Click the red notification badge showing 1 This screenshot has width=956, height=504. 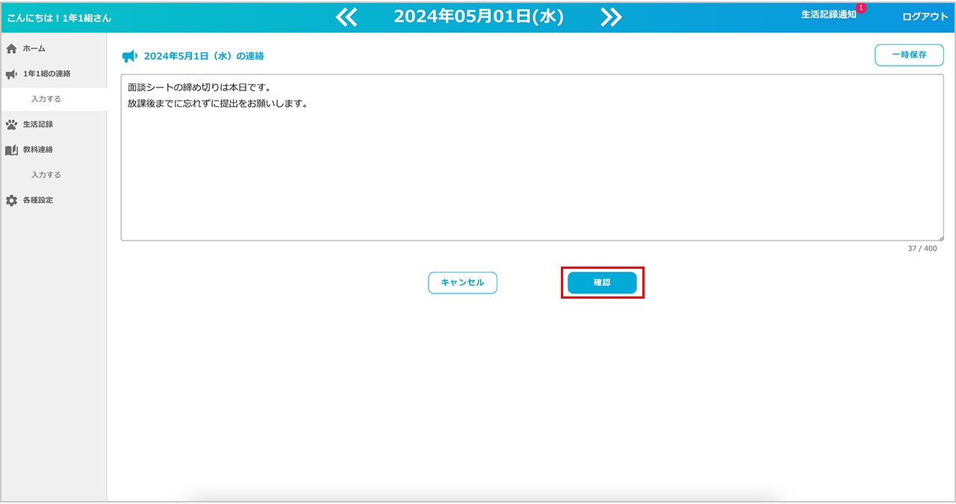pos(861,8)
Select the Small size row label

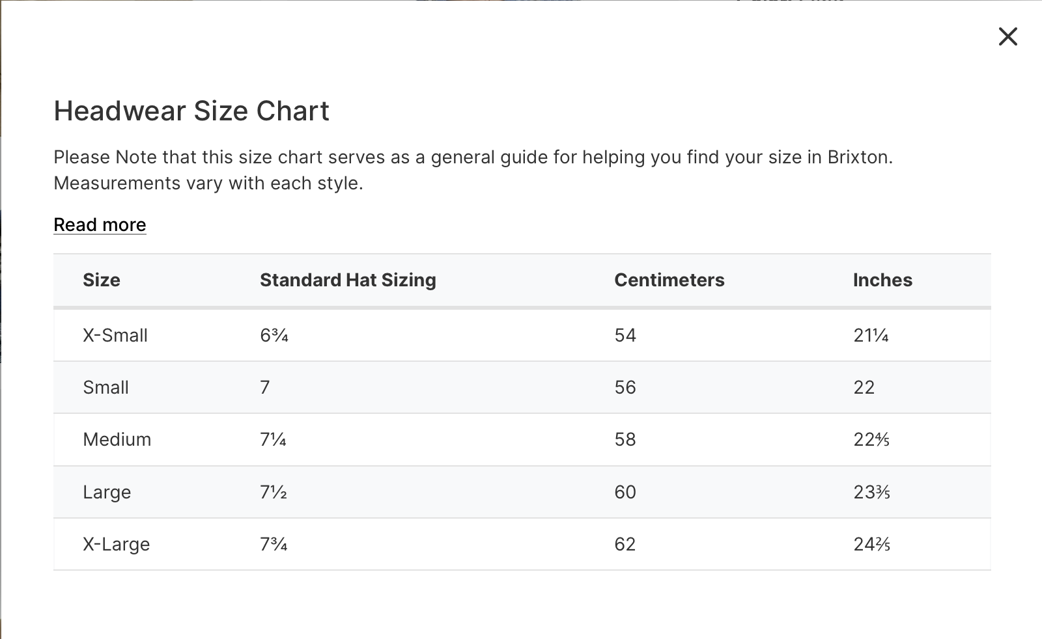[106, 387]
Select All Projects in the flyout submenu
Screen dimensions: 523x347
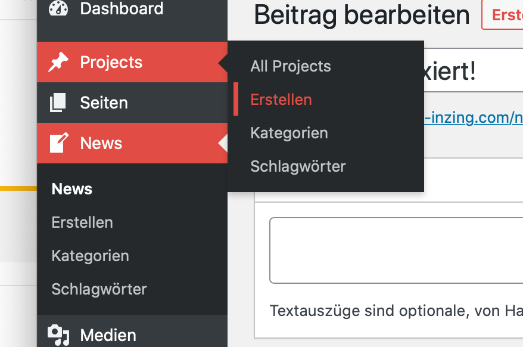click(291, 66)
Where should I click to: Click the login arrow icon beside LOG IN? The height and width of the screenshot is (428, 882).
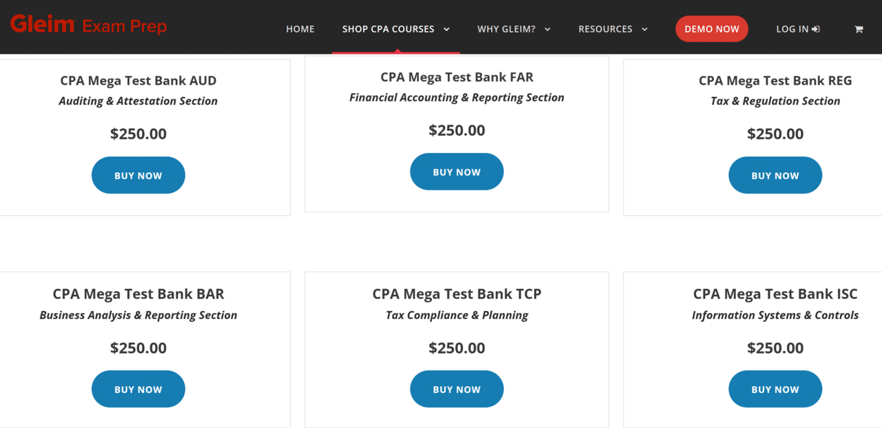click(x=816, y=29)
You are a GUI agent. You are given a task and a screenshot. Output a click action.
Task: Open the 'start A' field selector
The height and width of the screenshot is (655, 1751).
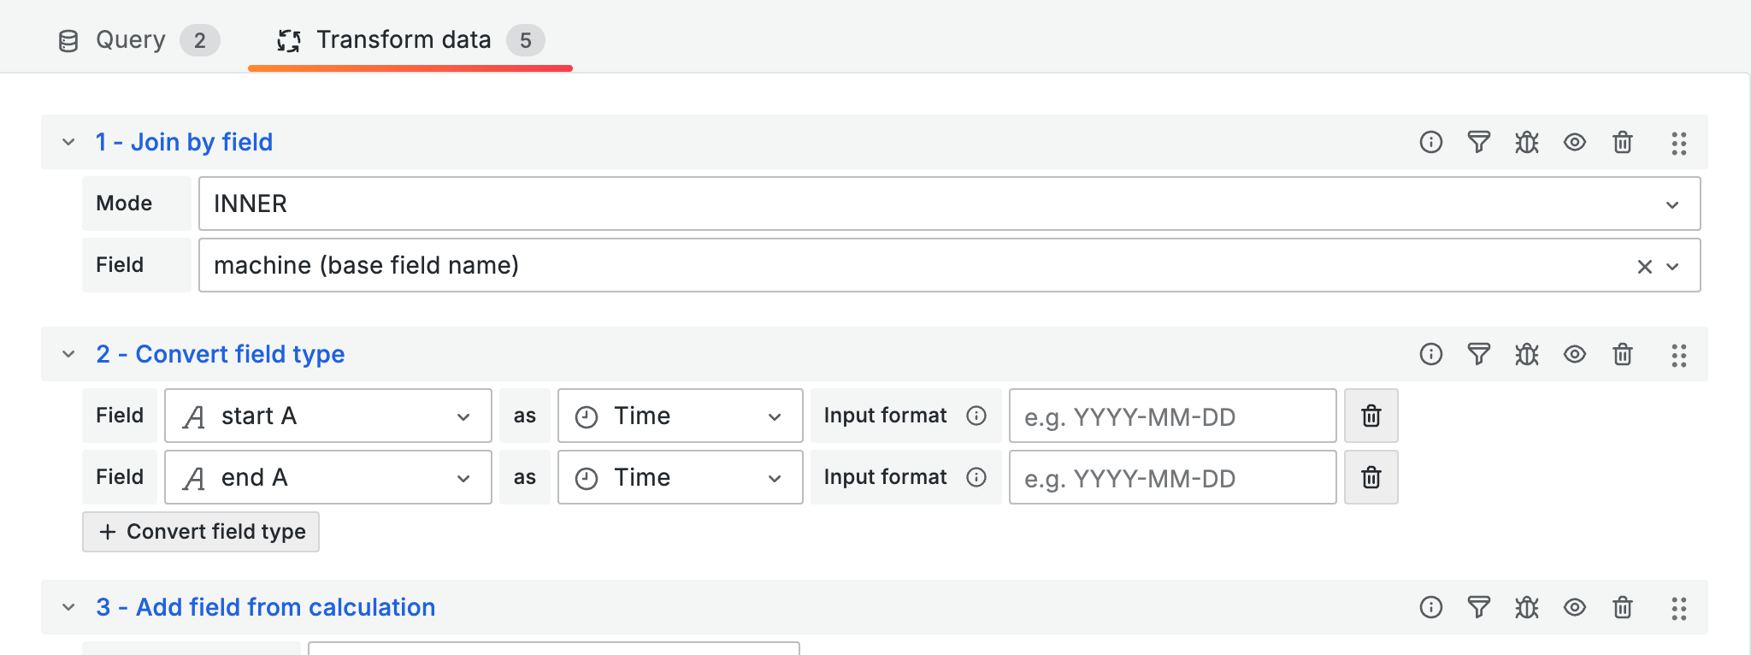[328, 416]
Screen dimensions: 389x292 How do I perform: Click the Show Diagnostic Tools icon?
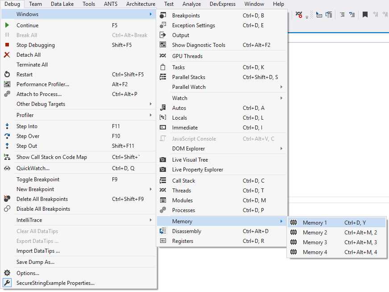(x=162, y=45)
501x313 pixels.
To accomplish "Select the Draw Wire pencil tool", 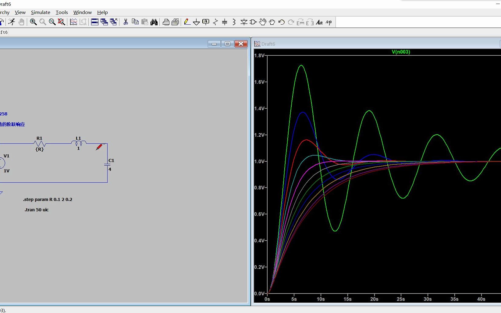I will coord(187,22).
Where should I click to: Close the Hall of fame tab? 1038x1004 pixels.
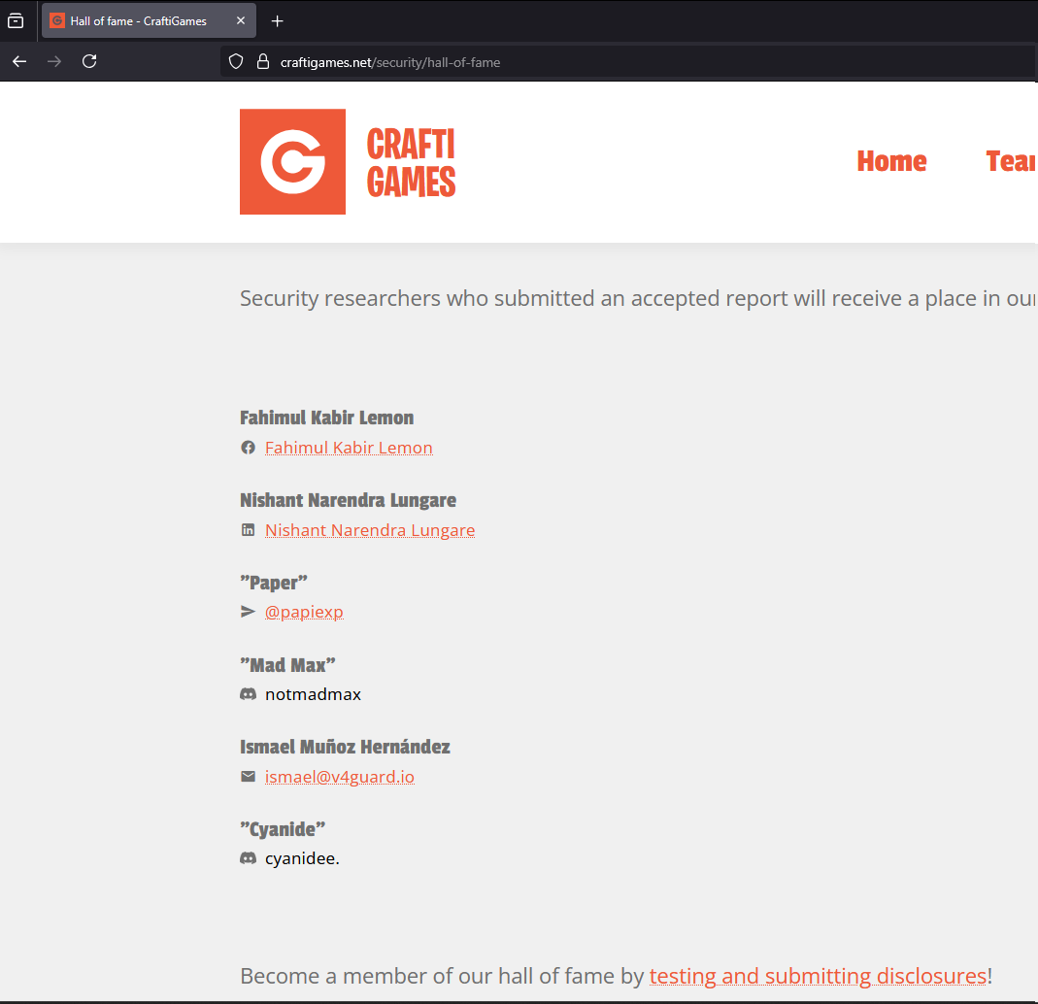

________________

Search the data for "pixels". Copy each line that has it.

501x313 pixels.
Where should I click to: Close the Hall of fame tab? 1038x1004 pixels.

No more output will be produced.